Pharmacodynamic Properties

13.2     Pharmacodynamics
ADAKVEO resulted in a dose-dependent P-selectin inhibition (measured ex vivo) in patients with sickle cell disease and healthy volunteers.

Pharmacokinetic Properties

13.3     Pharmacokinetics
The pharmacokinetics of crizanlizumab were evaluated in healthy volunteers and patients with sickle cell disease. The mean crizanlizumab Cmax, AUClast, or AUCinf increased disproportionally over the dose range of 0.2 to 8 mg/kg (0.04 to 1.6 times the approved recommended dosage) in healthy volunteers. In healthy volunteers administered the 5 mg/kg dose, the mean [coefficient of variation (CV%)] crizanlizumab Cmax, AUClast, or AUCinf were 0.16 (15.3%) mg/mL, 33.6 (12.6%) mg*hr/mL and 34.6 (13.1%) mg*hr/mL, respectively.
Distribution
The mean (% CV) volume of distribution was 4.26 (25.1%) L after a single crizanlizumab 5 mg/kg intravenous infusion in healthy volunteers.
Elimination
The mean (% CV) terminal elimination half-life (t1/2) of crizanlizumab was 10.6 (20.5%) days and the mean clearance was 11.7 (16.2%) mL/hr at 5 mg/kg doses in healthy volunteers. The mean (% CV) elimination t1/2 of crizanlizumab was 11.4 (31.5%) days during dosing interval in patients with sickle cell disease.
Metabolism
Crizanlizumab is expected to be metabolized into small peptides by catabolic pathways. Specific Populations
The effect of renal or hepatic impairment on the pharmacokinetics of crizanlizumab is unknown.
Drug Interaction Studies
Hydroxyurea had no clinically meaningful effect on crizanlizumab pharmacokinetics in patients in clinical studies.
13.4   Immunogenicity
The observed incidence of anti-drug antibodies is highly dependent on the sensitivity and specificity of the assay.
Differences in assay methods preclude meaningful comparisons of the incidence of anti-drug antibodies in the studies described below with the incidence of anti-drug antibodies in other studies, including those of ADAKVEO or of other crizanlizumab products.
The immunogenicity of ADAKVEO was evaluated using a validated bridging immunoassay for the detection of binding anti-crizanlizumab antibodies.
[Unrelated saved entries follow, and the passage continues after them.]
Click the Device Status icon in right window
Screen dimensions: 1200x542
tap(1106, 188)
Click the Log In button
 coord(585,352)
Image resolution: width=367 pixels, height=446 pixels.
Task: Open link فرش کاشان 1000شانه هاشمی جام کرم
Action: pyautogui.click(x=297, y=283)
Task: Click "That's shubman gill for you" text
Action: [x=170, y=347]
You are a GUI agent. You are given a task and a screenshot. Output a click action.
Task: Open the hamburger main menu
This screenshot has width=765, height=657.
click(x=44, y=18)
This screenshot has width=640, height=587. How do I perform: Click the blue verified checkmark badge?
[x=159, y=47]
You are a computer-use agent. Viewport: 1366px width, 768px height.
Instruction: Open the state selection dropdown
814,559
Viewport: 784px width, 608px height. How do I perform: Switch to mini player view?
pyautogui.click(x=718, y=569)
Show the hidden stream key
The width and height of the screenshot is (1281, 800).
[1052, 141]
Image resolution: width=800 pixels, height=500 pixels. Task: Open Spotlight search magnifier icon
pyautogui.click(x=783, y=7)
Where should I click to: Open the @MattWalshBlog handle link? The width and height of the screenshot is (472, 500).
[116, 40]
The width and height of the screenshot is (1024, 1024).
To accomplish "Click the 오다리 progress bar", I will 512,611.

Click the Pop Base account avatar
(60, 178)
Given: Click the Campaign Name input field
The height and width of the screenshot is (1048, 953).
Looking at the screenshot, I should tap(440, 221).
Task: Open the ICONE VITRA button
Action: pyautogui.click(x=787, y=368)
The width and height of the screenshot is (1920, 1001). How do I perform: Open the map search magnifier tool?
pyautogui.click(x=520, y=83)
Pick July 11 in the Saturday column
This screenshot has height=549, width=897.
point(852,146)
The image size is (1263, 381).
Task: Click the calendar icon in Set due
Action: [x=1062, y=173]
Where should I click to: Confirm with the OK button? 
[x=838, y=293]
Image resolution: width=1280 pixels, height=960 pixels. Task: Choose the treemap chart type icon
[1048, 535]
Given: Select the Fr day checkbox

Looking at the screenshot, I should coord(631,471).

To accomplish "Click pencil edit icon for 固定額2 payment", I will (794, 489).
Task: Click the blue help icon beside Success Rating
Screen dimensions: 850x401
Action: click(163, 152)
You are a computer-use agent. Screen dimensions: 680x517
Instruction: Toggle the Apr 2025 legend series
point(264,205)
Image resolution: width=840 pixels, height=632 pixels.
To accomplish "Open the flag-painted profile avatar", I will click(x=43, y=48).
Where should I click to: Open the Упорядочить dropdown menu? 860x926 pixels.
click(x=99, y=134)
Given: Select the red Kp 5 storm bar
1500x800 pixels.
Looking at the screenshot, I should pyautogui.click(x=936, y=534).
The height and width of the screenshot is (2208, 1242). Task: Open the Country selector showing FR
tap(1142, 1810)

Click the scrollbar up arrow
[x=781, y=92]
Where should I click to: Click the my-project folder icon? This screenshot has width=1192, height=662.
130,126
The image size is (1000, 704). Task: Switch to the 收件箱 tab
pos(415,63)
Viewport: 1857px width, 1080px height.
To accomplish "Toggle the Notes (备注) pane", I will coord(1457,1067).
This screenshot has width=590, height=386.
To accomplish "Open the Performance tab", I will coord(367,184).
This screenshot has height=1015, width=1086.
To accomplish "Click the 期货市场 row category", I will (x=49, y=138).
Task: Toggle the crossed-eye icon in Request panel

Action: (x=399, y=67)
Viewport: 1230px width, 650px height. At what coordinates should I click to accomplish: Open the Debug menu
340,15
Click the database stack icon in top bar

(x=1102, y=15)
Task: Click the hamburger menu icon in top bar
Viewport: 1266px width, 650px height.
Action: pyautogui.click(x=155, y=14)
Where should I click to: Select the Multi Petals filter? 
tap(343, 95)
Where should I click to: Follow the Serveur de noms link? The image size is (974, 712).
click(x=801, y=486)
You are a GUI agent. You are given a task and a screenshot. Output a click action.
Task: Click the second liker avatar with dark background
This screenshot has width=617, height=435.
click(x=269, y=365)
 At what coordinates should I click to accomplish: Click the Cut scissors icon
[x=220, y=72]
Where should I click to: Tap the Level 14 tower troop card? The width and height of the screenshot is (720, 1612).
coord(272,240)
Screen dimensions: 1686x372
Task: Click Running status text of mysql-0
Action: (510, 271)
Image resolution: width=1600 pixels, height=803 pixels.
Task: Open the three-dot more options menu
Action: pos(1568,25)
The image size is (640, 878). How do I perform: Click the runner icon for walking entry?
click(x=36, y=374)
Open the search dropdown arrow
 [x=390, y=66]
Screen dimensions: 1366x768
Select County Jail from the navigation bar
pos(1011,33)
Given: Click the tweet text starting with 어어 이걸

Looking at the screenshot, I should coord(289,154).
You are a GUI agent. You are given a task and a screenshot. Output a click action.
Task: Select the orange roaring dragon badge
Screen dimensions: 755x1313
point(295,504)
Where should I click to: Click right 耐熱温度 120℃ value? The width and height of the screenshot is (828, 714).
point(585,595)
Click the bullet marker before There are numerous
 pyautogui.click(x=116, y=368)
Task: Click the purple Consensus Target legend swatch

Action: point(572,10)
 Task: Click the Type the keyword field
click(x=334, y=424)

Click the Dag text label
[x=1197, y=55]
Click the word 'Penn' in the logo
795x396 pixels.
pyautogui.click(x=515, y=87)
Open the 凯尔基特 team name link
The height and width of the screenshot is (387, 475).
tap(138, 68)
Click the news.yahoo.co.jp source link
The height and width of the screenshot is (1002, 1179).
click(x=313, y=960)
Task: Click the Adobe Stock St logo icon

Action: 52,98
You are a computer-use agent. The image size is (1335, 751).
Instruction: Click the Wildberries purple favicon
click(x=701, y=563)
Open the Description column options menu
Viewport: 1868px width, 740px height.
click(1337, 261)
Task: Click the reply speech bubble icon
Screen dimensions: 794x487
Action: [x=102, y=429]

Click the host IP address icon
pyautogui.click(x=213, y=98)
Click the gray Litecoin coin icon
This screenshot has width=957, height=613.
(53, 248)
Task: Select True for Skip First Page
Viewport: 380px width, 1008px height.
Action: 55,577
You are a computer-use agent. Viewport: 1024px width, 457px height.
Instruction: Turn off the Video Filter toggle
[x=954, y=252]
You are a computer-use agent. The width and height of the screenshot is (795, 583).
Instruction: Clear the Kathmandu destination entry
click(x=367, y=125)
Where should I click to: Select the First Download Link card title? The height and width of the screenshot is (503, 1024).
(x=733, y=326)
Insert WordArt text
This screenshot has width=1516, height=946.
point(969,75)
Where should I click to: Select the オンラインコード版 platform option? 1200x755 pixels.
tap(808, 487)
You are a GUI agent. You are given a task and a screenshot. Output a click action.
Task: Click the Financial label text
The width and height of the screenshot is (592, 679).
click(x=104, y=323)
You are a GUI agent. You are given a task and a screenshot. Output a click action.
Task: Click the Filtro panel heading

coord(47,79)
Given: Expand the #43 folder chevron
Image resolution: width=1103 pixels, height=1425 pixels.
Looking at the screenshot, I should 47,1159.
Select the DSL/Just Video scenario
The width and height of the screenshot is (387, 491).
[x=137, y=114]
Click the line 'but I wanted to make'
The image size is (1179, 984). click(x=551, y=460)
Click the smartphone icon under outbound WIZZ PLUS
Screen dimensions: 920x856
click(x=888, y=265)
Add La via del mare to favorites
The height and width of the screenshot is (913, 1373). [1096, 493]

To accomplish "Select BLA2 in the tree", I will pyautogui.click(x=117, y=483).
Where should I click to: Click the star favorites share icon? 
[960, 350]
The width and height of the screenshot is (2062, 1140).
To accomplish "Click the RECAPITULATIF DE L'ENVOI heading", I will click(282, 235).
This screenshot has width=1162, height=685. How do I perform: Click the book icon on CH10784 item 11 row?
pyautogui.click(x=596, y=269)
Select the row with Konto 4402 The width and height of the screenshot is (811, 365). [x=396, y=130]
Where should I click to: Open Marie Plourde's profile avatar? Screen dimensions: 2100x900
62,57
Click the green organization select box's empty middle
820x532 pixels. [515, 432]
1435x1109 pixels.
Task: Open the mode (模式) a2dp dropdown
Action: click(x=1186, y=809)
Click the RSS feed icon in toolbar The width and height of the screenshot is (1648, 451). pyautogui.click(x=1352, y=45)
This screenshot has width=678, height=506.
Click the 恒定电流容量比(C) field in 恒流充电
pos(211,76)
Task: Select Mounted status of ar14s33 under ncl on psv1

In a single arm, open label multiple dose study, 0 of the 45 patients with sickle cell disease treated with ADAKVEO 5 mg/kg tested positive for treatment-induced anti-crizanlizumab antibodies.
In a single-dose study of healthy subjects, 1 of the 61 (1.6%) evaluable subjects tested positive for a treatment-induced anti- crizanlizumab antibodies. No treatment induced anti-crizanlizumab antibodies were detected (0 of 84 patients) in a Phase 3 study at 5 mg/kg over the 52 week time period (samples collected at baseline, Weeks 3, 15, 19, 27, and 51).
Therefore, no significant effect on pharmacokinetics or pharmacodynamics has been observed or is expected.